Vor etwas mehr als einer Woche ging Nora Först eine Straße in Wien entlang. Sie trug einen Schal und guckte gerade auf ihr Telefon, als zwei Polizisten sie aufhielten. Denn durch den Blick auf ihr Telefon war ihr Mund sowie ihre Nase kurzfristig verdeckt und damit verstieß die 28-jährige Psychologin gegen das neue Verhüllungsverbot.

Seit 1. Oktober 2017 ist in Österreich ein Gesetz über das Verbot der Verhüllung des Gesichts in der Öffentlichkeit – das Anti-Gesichtsverhüllungsgesetz – in Kraft. In den Medien wird das Gesetz auch als Burkaverbot bezeichnet. Im Mai wurde dieses mit den Stimmen der sozialdemokratischen SPÖ und der bürgerlich-konservativen ÖVP als Teil eines Integrationspakets beschlossen.

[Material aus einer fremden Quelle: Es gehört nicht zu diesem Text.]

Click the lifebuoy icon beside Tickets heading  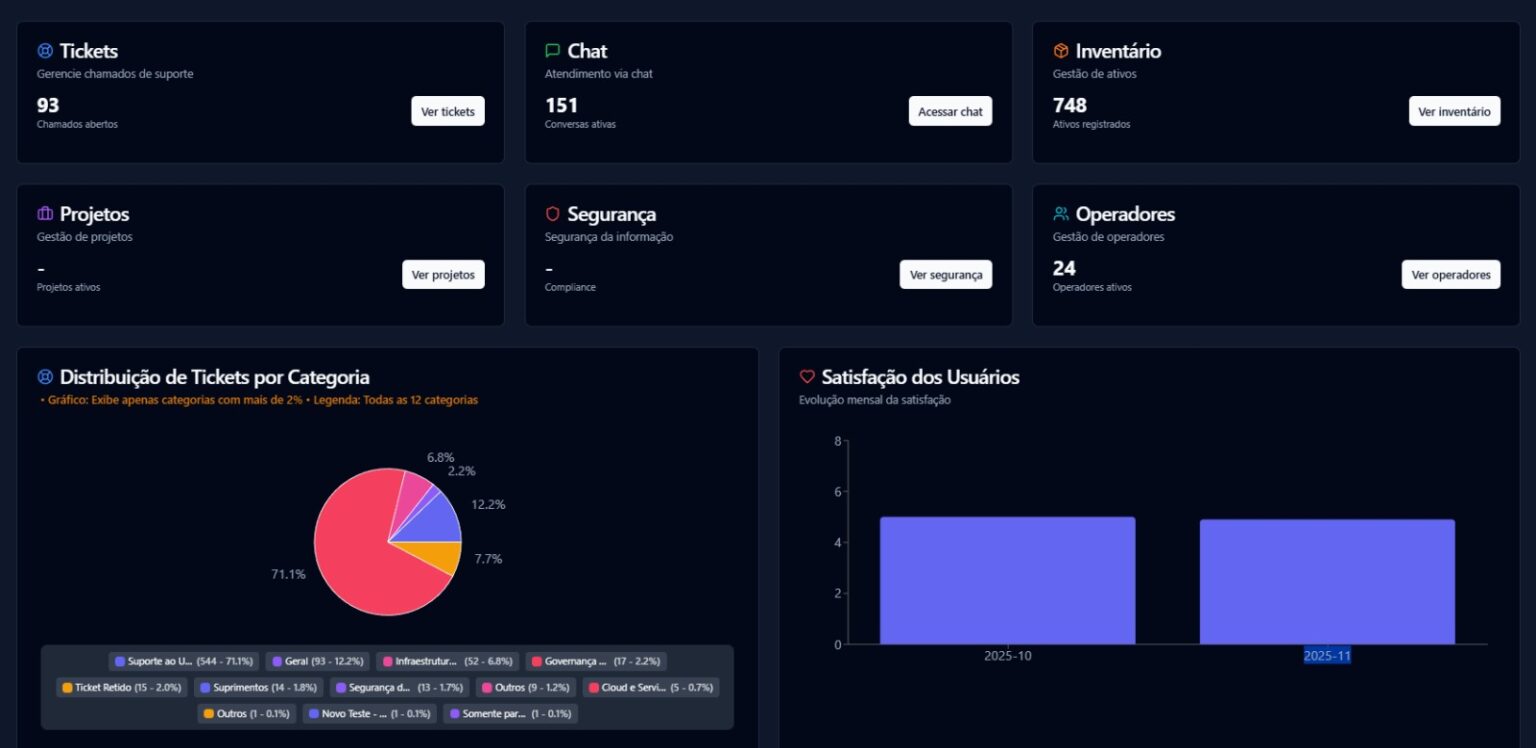pyautogui.click(x=45, y=51)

In zwei Wochen 30 Amtshandlungen

Seit des Inkrafttretens des Gesetzes gab es bereits 30 Amtshandlungen: Vier betrafen den Vernehmungen nach Frauen mit muslimischer Gesichtsverschleierung – die restlichen Fälle nach Angaben der Polizei Tourist*innen und sogenannte Provokateur*innen.

Der Fall rund um Nora Först ist nicht der erste, der an der Sinnhaftigkeit des Gesetzes zweifeln lässt. So wurde auch ein Mann in einem Haikostüm, der Anfang Oktober als Maskottchen für die Neueröffnung eines Computerladens in Wien warb, abgestraft.

Nora Först Rechtsanwalt Georg Zanger will den Fall inzwischen, wenn nötig, bis zum Höchstgericht bringen: "Wenn ein Straferkenntnis kommt, werden wir zum Landesverwaltungsgericht gehen und  dort schon anregen, dass das Landesverwaltungsgericht von sich aus das Höchstgericht befragt, ob dieses Gesetz nicht grundrechtswidrig ist", erklärt Zanger gegenüber ORF Wien. Auch ein Gang bis zum Europäischen Gerichtshof für Menschenrechte sei möglich, so der Anwalt.

Bei der Wiener Polizei meinte ein Sprecher noch vor einer Woche gegenüber der österreichischen Tageszeitung der Standard, dass Schals über dem Mund "wohl erst bei Frost und Minusgraden" okay seien. Die Frage wie kalt es also sein muss, um sich legal einen Schal über das Gesicht in Wien zu ziehen, bleibt offen.